I usually create a folder in /tmp/ for an engagement since this will not persist for very long.
The following screenshot shows how that looks when it is running:
You can browse to http://localhost:8080/ and you will start to see log entries being spat out to the terminal such as the 200 “ok” and 404 “not found” codes.
On your victim’s machine you simply use “wget” to download from your simple HTTP server and then you have what you need to get going.
For most use cases this is all you will need.
Simple HTTPS Server
What if your target has some sort of traffic inspection and only allows out HTTPS communications? Or what if you just want a *little* bit of privacy while you download your tools to your victim? You need a simple HTTPS server.
Install twisted using python’s pip package manager:
pip install twisted
In the directory you want to start your HTTPS listener in you will need to generate some certificates to use. The following shows the openssl command used to do that:
openssl req -x509 -newkey rsa:2048 -keyout key.pem -out cert.pem -days 365
Note; that twisted will look for “key.pem” and “cert.pem” by default so those are the names to use for this for ease.
This will ask you to create a password which you may need later on. I suggest you use the one for your online banking, and for safe keeping you should write that on a postit note and leave it out for me.
Start a web service using SSL on a specific port:
twistd web --https=<port> --path=<path> # Syntax
twistd web --https=8443 --path=. # Example
If you want to never generate your “*.pem” files ever again you can store them in a directory of your choosing and then specify the paths manually as shown below:
twistd web --https=8443 --path=. -c /path/to/cert.pem -k /path/to/key.pem
For bonus points modify your shell’s profile to create an alias to the command with these pem files so that all you have to do is provide a port, and a path! That sounds convenient doesn’t it?

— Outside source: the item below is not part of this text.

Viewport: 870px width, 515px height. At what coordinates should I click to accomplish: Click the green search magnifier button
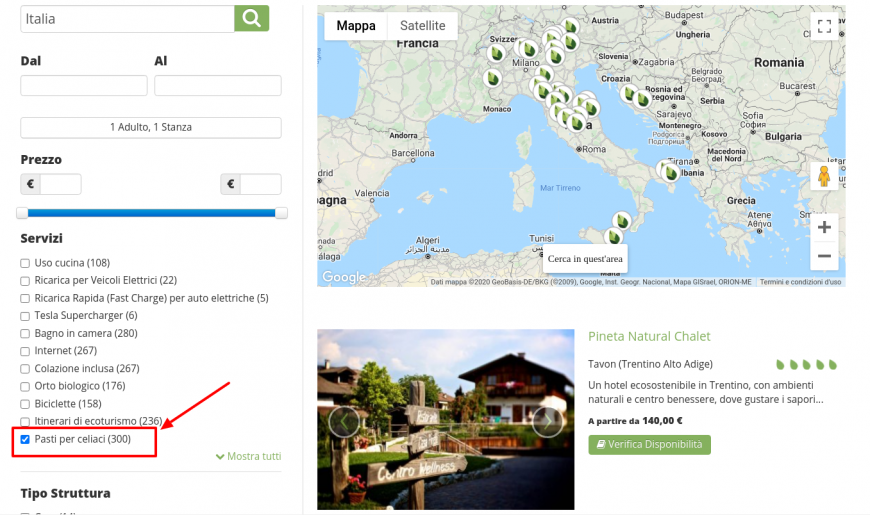[x=251, y=18]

If you use bash then here is how to do it on kali by editing your “~/.bash_profile”. Add this line:
alias twistd-https="twistd web -c /path/to/cert.pem -k /path/to/key.pem"
Then source your profile again to make it apply now:
This will automatically apply next time you login so you won’t have to source that ever again.
You can now start a listener using HTTPS for any port of your choice sharing whatever path you want using this command:
twistd-https --https=8443 --path=.
Or to show how it will look in your terminal here you go:
It asks for a password. Remember. Your banking password, postit note, somewhere near the window. Or your HTTPS listener won’t start right.
Hope that helps.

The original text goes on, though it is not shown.